* **AIM OF THE TASK**: Which lines run from the start of the data below to the line containing "ENVIAR (686, 1573)"? Set them down exactly, with none added.

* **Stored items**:
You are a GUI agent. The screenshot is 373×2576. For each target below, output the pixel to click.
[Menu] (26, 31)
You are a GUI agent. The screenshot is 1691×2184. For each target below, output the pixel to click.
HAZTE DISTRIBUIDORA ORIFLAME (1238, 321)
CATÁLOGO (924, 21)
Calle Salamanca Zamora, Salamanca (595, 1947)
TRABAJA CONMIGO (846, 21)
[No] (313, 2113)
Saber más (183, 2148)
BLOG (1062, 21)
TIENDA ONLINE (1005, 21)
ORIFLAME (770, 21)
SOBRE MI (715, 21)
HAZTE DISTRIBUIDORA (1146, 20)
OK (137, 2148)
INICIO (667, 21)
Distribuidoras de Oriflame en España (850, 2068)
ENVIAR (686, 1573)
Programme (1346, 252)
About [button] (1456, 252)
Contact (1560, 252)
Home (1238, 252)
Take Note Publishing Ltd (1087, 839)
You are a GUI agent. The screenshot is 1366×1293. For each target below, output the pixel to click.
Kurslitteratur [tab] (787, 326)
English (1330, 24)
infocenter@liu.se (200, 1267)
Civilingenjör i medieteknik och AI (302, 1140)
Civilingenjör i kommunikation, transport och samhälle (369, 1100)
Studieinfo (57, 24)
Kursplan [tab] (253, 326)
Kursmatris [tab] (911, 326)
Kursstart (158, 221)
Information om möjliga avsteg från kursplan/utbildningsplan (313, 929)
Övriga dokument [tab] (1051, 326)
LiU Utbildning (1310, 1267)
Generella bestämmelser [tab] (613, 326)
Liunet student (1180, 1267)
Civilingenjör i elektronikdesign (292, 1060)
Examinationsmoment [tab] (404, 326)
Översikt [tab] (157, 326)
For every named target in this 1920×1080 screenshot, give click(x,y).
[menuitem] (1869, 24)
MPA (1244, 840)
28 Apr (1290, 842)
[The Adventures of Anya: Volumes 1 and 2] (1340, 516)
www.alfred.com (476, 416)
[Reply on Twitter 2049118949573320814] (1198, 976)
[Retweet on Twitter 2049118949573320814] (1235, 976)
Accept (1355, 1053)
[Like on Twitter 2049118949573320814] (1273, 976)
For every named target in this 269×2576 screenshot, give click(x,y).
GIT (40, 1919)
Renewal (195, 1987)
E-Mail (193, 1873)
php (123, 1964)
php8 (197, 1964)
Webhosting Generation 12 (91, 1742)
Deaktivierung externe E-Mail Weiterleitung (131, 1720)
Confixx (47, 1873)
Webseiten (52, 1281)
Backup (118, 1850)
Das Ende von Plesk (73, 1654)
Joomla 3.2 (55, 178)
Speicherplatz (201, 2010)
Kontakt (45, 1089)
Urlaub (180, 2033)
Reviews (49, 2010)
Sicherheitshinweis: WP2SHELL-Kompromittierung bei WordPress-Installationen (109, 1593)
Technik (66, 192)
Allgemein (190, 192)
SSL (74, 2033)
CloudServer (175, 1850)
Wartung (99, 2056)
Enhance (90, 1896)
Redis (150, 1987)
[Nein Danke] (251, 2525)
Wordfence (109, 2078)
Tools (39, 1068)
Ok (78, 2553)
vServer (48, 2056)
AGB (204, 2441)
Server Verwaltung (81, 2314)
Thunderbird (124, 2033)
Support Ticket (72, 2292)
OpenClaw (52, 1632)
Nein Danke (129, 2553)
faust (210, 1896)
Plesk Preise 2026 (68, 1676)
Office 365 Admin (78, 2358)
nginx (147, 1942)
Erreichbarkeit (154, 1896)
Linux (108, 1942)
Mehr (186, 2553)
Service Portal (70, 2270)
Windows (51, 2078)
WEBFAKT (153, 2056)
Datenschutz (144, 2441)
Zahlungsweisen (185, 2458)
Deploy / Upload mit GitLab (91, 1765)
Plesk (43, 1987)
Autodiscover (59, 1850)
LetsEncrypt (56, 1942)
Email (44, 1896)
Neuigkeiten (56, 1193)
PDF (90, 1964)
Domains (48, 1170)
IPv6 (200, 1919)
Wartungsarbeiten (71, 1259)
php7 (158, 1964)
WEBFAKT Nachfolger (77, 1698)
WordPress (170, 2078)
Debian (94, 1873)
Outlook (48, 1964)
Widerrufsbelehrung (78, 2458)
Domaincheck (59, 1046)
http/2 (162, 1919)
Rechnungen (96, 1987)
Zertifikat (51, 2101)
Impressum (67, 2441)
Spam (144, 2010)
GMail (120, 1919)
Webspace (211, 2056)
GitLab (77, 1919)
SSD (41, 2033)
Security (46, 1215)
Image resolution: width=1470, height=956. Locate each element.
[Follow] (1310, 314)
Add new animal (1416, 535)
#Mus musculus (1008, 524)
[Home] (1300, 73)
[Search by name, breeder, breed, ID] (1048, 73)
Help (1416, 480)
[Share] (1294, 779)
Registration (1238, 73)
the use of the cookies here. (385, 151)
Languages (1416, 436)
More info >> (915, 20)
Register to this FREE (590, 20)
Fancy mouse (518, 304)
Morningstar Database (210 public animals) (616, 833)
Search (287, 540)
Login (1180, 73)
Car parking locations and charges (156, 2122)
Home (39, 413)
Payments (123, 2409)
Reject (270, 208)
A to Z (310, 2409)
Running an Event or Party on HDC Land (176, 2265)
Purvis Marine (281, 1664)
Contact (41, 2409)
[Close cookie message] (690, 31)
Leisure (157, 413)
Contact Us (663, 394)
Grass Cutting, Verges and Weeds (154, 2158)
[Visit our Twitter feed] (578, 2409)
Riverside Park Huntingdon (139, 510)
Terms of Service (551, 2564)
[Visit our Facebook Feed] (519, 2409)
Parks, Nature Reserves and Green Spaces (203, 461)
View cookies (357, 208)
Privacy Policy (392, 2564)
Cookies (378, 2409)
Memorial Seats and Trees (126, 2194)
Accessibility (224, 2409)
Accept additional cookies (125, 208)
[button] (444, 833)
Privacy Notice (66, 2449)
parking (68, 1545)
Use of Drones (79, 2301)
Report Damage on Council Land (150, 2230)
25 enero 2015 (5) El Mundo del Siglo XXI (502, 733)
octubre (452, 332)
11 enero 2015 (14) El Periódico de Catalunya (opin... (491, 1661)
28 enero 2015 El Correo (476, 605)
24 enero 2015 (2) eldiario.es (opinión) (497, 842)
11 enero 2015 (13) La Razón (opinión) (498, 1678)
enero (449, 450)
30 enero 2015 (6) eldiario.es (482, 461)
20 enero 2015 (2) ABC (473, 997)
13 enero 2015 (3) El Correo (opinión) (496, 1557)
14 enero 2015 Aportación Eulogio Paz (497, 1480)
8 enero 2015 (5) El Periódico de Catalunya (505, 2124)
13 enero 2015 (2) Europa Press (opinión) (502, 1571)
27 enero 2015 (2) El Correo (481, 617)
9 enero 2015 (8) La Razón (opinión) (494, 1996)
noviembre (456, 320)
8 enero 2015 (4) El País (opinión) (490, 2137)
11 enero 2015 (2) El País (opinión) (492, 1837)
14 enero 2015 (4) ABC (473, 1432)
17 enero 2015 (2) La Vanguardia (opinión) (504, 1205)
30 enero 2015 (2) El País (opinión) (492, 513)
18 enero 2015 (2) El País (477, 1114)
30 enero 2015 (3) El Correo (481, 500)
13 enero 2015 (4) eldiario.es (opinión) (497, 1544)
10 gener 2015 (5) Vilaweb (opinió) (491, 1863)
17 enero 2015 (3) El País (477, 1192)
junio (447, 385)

* **ANSWER BOX**:
You are a GUI agent. The screenshot is 373×2576. For each target below, output the pixel to click.
[Menu] (26, 31)
You are a GUI agent. The screenshot is 1691×2184. For each target below, output the pixel to click.
HAZTE DISTRIBUIDORA ORIFLAME (1238, 321)
CATÁLOGO (924, 21)
Calle Salamanca Zamora, Salamanca (595, 1947)
TRABAJA CONMIGO (846, 21)
[No] (313, 2113)
Saber más (183, 2148)
BLOG (1062, 21)
TIENDA ONLINE (1005, 21)
ORIFLAME (770, 21)
SOBRE MI (715, 21)
HAZTE DISTRIBUIDORA (1146, 20)
OK (137, 2148)
INICIO (667, 21)
Distribuidoras de Oriflame en España (850, 2068)
ENVIAR (686, 1573)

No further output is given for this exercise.